Request:
Render the records as a numbered list, leaving out blank lines, from the start of the records through the line holding "Action: [x=274, y=173]", inclusive.

[A run of records]
■ ■ ■ ■ ■
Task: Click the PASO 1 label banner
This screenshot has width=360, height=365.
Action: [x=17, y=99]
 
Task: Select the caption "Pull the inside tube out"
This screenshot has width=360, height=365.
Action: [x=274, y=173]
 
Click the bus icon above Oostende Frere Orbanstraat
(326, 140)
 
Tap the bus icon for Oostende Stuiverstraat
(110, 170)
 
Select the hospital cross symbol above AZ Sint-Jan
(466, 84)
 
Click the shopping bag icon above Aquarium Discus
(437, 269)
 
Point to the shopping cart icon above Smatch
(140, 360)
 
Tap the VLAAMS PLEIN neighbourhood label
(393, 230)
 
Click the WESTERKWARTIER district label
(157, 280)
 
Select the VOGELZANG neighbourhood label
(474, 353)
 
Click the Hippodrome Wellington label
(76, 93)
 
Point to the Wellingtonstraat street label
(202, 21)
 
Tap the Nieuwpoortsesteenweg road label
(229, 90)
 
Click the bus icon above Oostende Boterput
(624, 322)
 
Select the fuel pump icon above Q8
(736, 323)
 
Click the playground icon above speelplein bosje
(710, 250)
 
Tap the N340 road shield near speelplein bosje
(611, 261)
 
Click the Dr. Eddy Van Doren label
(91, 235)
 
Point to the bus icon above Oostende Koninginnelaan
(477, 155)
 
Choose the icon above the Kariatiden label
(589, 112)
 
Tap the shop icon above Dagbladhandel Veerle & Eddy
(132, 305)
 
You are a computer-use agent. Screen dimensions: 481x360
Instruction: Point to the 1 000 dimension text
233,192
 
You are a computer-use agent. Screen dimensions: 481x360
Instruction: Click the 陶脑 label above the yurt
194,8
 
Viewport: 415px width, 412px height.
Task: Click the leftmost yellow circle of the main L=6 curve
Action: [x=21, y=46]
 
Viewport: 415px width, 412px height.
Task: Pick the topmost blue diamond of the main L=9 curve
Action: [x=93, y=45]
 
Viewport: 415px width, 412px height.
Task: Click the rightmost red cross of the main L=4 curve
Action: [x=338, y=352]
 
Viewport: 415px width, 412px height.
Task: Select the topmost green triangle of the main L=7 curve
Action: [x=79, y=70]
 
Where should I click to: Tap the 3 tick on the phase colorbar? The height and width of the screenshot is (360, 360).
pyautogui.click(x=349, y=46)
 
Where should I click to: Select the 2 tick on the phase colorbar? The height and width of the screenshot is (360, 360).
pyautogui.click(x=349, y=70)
■ ■ ■ ■ ■
Correct answer:
1. Task: Click the PASO 1 label banner
2. This screenshot has width=360, height=365.
3. Action: [x=17, y=99]
4. Task: Select the caption "Pull the inside tube out"
5. This screenshot has width=360, height=365.
6. Action: [x=274, y=173]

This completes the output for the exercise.